Many datasets include samples of variable lengths. To name a few, audio tracks of variable durations, text sentences of variable number of words (tokens) and videos of variable number of frames. To train a machine learning model with such data, one usually trims and pads all samples to a fixed length, so batch shapes are consistent across training iterations. Alternatively, one can perform training with the original sample sizes, which adds some complexity, particularly on distributed (multi-node, multi-GPU) compute environment.

So in this post, we will introduce and implement three techniques that accelerate training of variable-length inputs on multi-process runs: (1) curriculum learning to make the model learn better and faster, (2) adaptive batch size and learning rate that better utilize hardware by allowing large batches of short samples and vice-versa with an adequate learning rate, and (3) kernels static compilation to accelerate the execution.

Curriculum Learning

Curriculum learning is an ML training method that presentes training samples to the model in the order of increasing difficulty, e.g. by increasing noise, human score, length. This has been shown to improve the model stability and performance.

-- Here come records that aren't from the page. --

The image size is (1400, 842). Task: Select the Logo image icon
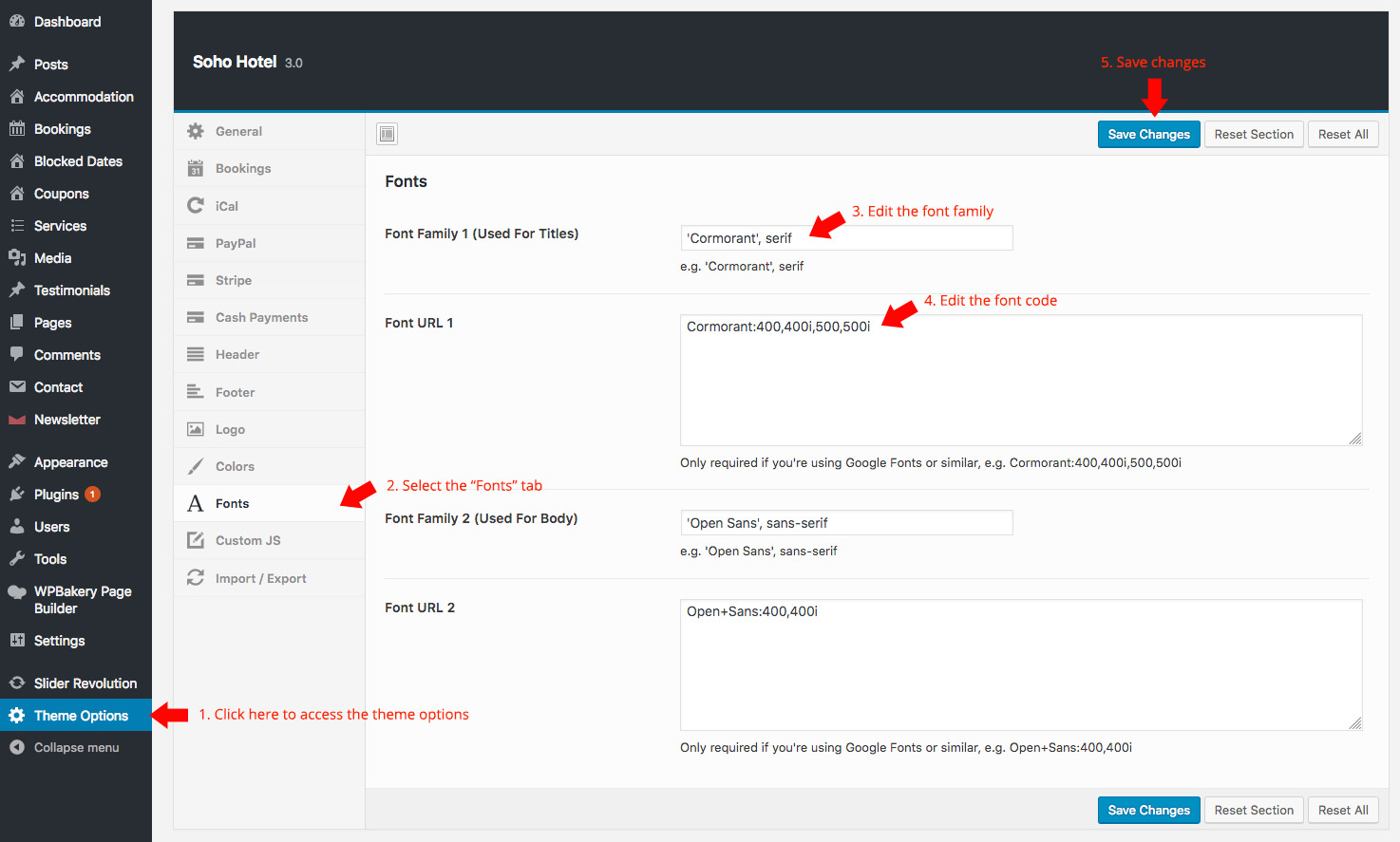pos(196,429)
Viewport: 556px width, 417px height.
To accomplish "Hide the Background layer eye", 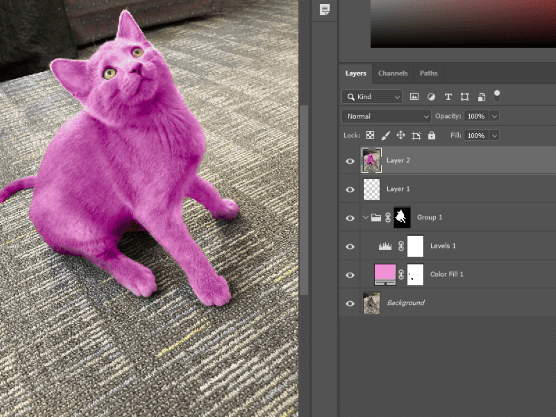I will (350, 304).
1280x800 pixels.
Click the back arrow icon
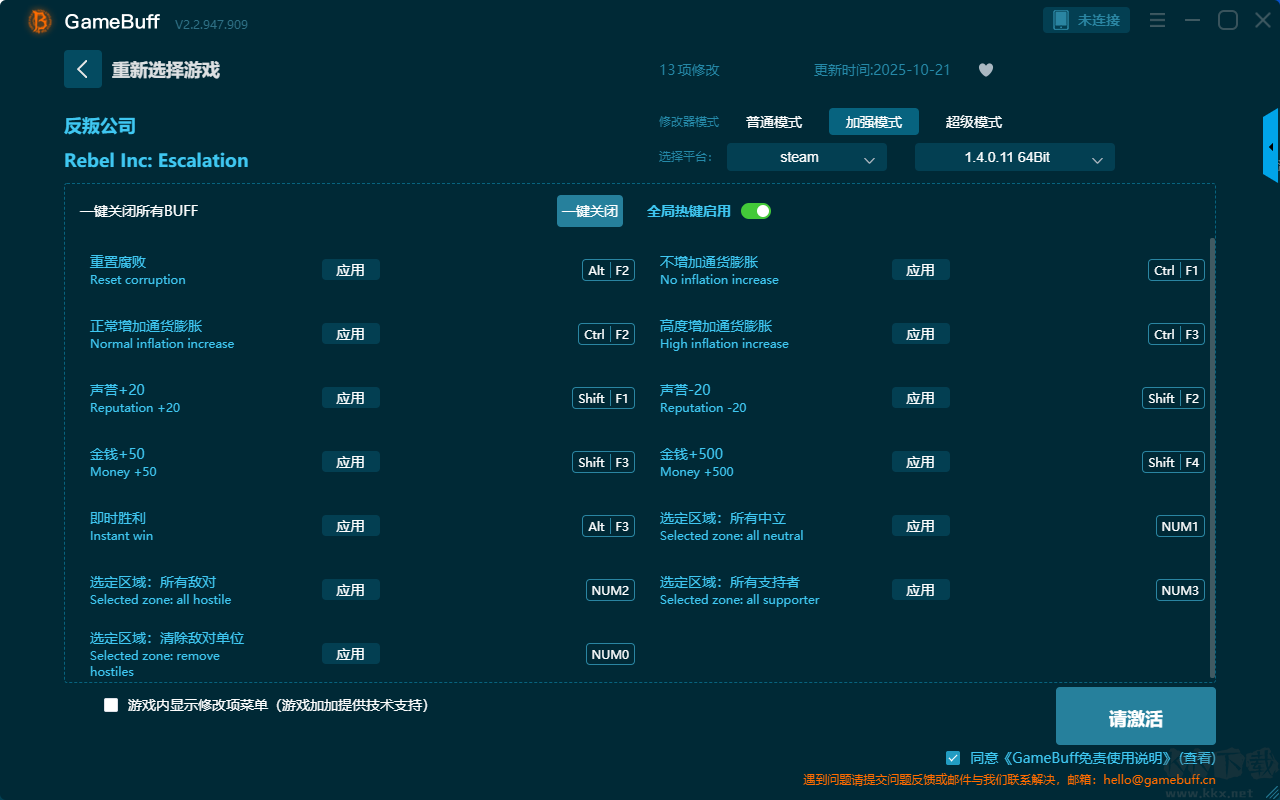pyautogui.click(x=82, y=69)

The underlying rationale is that presenting very difficult tasks at the early stages of training may leads to high gradients and strong shifts in parameter values that may make learning unstable. However, showing samples in increasing difficulty will lead to a smoother and more stable learning process. In terms of efficiency, packing short and long sentences in one batch forces the batch to be padded to the longest sentence, adding a substantial computation memory overhead.

The workflow for implementing curriculum learning is pretty straightforward: (1) collect the difficulty of each sample; (2) sort samples by increasing difficulty, and (3) process samples in their new order. In distributed runs with very large datasets, this is a hard process. The main struggle is due to data samples loaded in a distributed fashion across processes - defaulted to an interleaved assignment if you use torch’s DistributedSampler - leading to a high load imbalance across processes, as pictured in a) and b) in the picture below.

An illustration of the curricum dataset setup problem on a network of 4 ranks and a dataset of 16 samples.

There are two ways of overcoming this:

  • the simple, load-imbalanced, non-deterministic curriculum: load samples in a distributed fashion, sort locally the samples of each process, and have each process run curriculum on its local dataset, as in diagram c) below. The main issue here is potentially high load imbalance, runtime imbalance, and non-determinism for runs with different process counts;
  • the complex, load balanced, deterministic curriculum: perform a distributed sorting of samples across all processes - diagram d) below - and re-assign that dataset in an interleaved fashion - diagram e) - that leads to an almost perfectly-balanced distributed of samples across processes - diagram f).

In the next sections we will detail the latter option.

Distributed Sorting

The tricky bit in the algorithm above is the distributed sorting that performs the transformation from steps b) to d). There are other distributed sorting algorithms that one could use. But here we will implement the Distributed Sample Sorting algorithm, as it scales well for a large number of processes. The workflow is the following:

The python implementtion of this distributed sorting algorithm is provided below.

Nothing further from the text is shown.